She followed the stairs to the top floor and wound her way down the hall.

The door to Darlington’s room was open.

He’s here. Again, the certainty came at her, but worse this time. He’d left the light on for her. He wanted her to find him. He would be sitting in his bed, long legs crossed, bent over a book, dark hair falling over his forehead. He would look up, cross his arms. It’s about time.

She wanted to run toward that square of light, but she forced herself to take measured steps, a bride approaching an altar, her certainty draining away, the refrain of He’s here shifting from one step to the next until she realized she was praying: Be here, be here, be here.

The room was empty.
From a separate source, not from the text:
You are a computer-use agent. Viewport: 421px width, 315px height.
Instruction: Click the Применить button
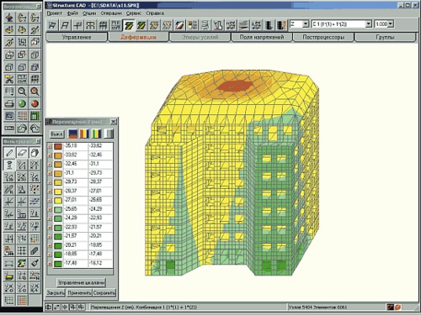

It was small compared to the lodgings at Il Bastone, a strange round room that had clearly never been meant to be a bedroom and

somehow reminded her of a monk’s chamber. It looked exactly as she had last seen it: the desk pushed against one curved wall, a yellowing newspaper clipping of an old roller coaster taped above it, as if it had been forgotten there; a mini-fridge—because of course Darlington wouldn’t want to stop reading or working to go downstairs for sustenance; a high-backed chair placed by the window for reading. There were no bookshelves, only stacks and stacks of books piled at varying heights, as if he had been in the process of walling himself in with colored bricks. The desk lamp cast a circle of light over an open book: Meditations on the Tarot: A Journey into Christian Hermeticism.

Dawes. Dawes had come to see to the house, to sort the mail, to take the car out. Dawes had come to this room to study. To be closer to him. Maybe to wait for him. She’d been called away suddenly, left the lights on, assumed she’d be back that evening to take care of it. But Alex had been the one to return the car. It was that simple.

Darlington was not in Spain. He was not home. He was never coming home. And it was all Alex’s fault.

A white shape cut through the dark from the corner of her vision. She leapt backward, knocking over a pile of books, and swore. But it was just Cosmo, Darlington’s cat.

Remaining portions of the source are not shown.